09:13 | 01/06/2017 Science - Technology
(VEN) - Verisign just released its Q1 2017 DDoS Trends Report, which represents a unique view into the attack trends unfolding online, through observations and insights derived from distributed denial of service (DDoS) attack mitigations enacted on behalf of Verisign DDoS Protection Services.
Verisign saw a 23 percent decrease in the number of attacks in Q1 2017; however, the average peak attack size increased 26 percent compared to the previous quarter. Overall, average peak attack sizes have been noticeably larger since Q1 2016, with peak sizes over 10 Gigabits per second (Gbps).
The largest volumetric and highest intensity DDoS attack observed by Verisign in Q1 2017 was a multi-vector attack that peaked over 120 Gbps and around 90 Million packets per second (Mpps).
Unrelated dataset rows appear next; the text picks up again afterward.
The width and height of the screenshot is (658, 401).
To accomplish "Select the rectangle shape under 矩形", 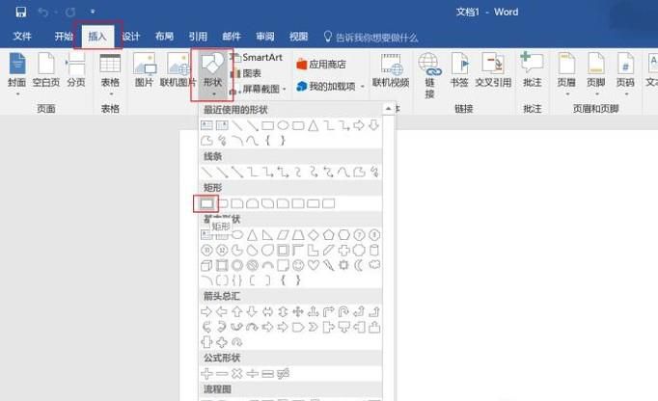I will point(206,203).
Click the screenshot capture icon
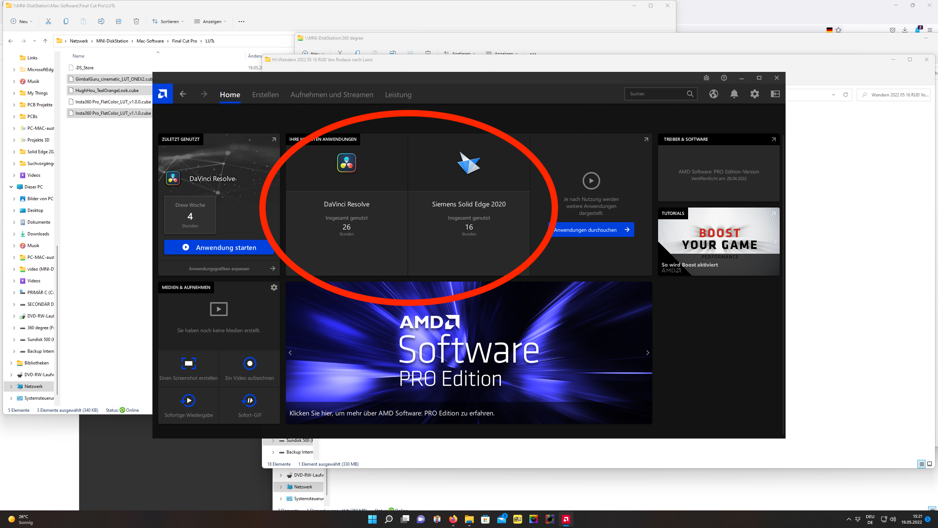The width and height of the screenshot is (938, 528). pos(188,363)
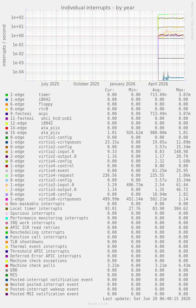196x308 pixels.
Task: Click the cyan Performance monitoring interrupts swatch
Action: 7,218
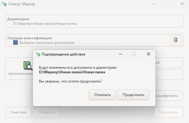The image size is (189, 123).
Task: Click the greyed Отменить button in main window
Action: (x=47, y=112)
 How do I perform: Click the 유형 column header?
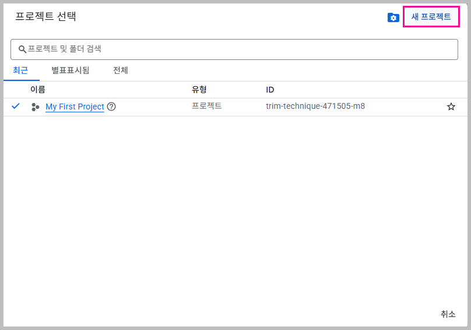click(199, 90)
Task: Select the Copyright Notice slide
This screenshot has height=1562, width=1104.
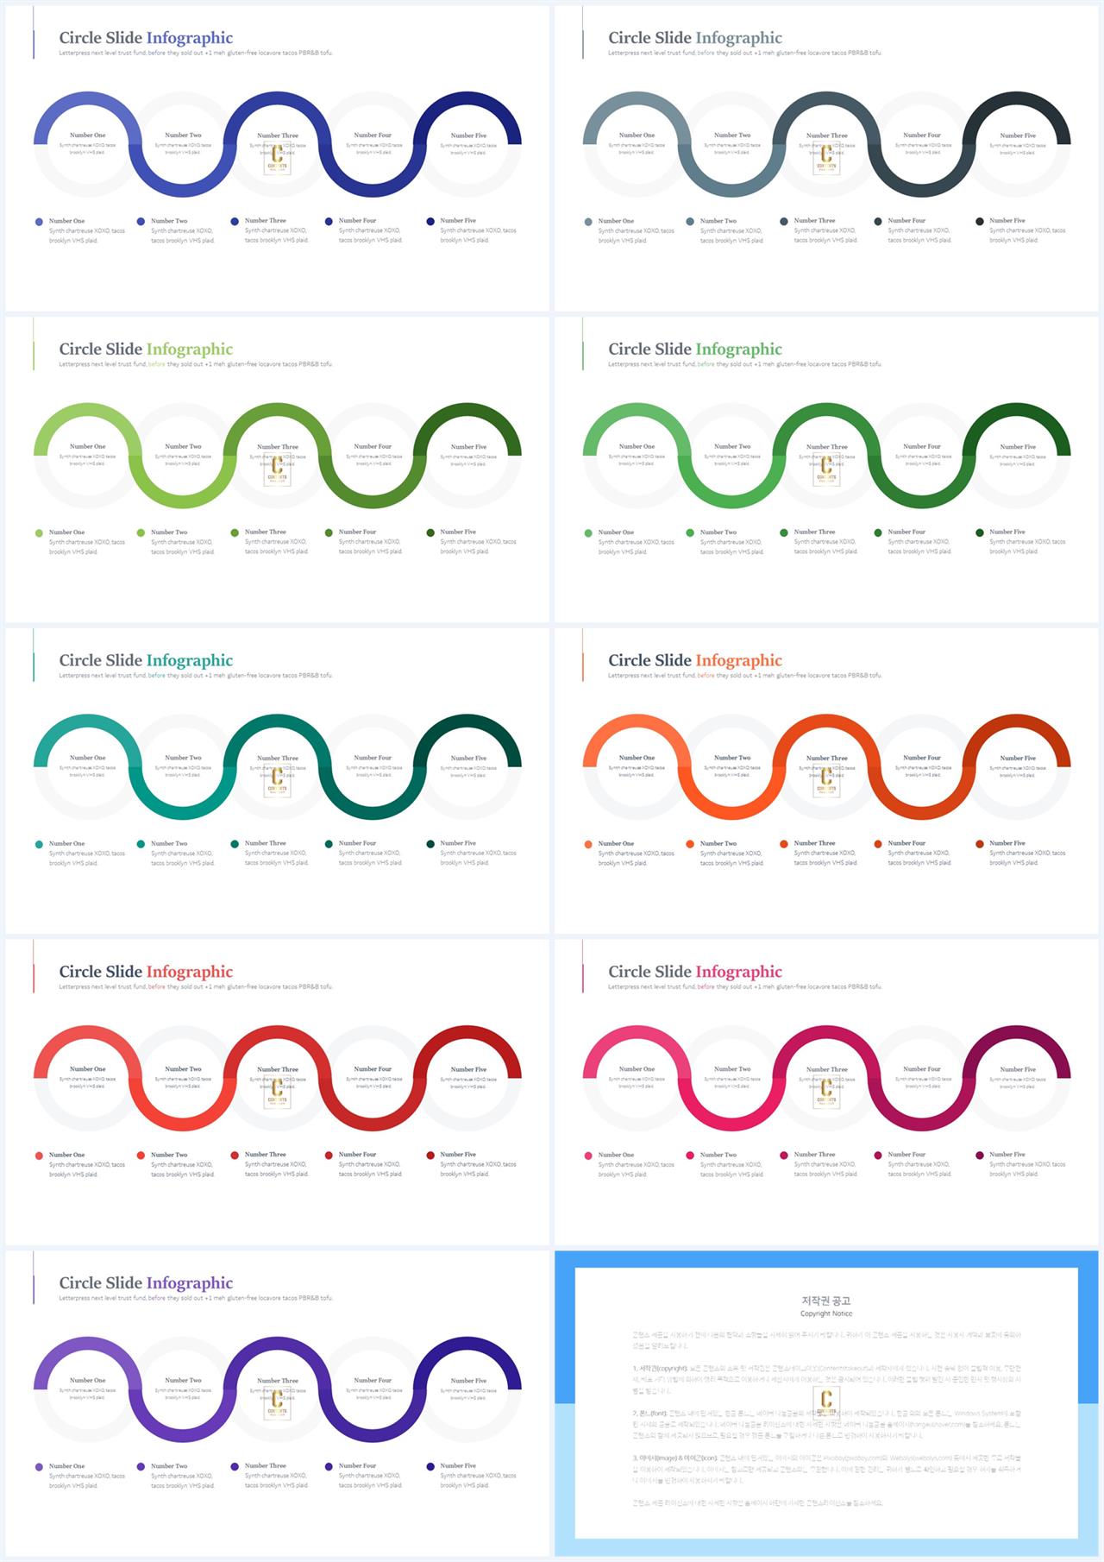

This attack sent a flood of traffic to the targeted network in excess of 60 Gbps for more than 15 hours. The attack was notable because the attackers were persistent, sending attack traffic on a daily basis for over two weeks. The attack consisted primarily of TCP SYN and TCP RST floods of varying packet sizes and employed one of the signatures associated with the Mirai IoT botnet. The event also included UDP floods and IP fragments which increased the volume of the attack.
Fifty-seven percent of the DDoS attacks mitigated by Verisign in Q1 2017 employed multiple attack types. Forty-six percent of DDoS attacks were UDP Floods.
TCP-based attacks were the second most common attack vector, making up 33 percent of attack types in the quarter.
The IT/Cloud/SaaS industry, representing 58 percent of mitigation activity, was the most frequently targeted industry for the tenth consecutive quarter. The Financial Sector industry experienced the second highest number of DDoS attacks, representing 28 percent of mitigation activity. This is a large increase from the 7 percent mitigation during the prior quarter.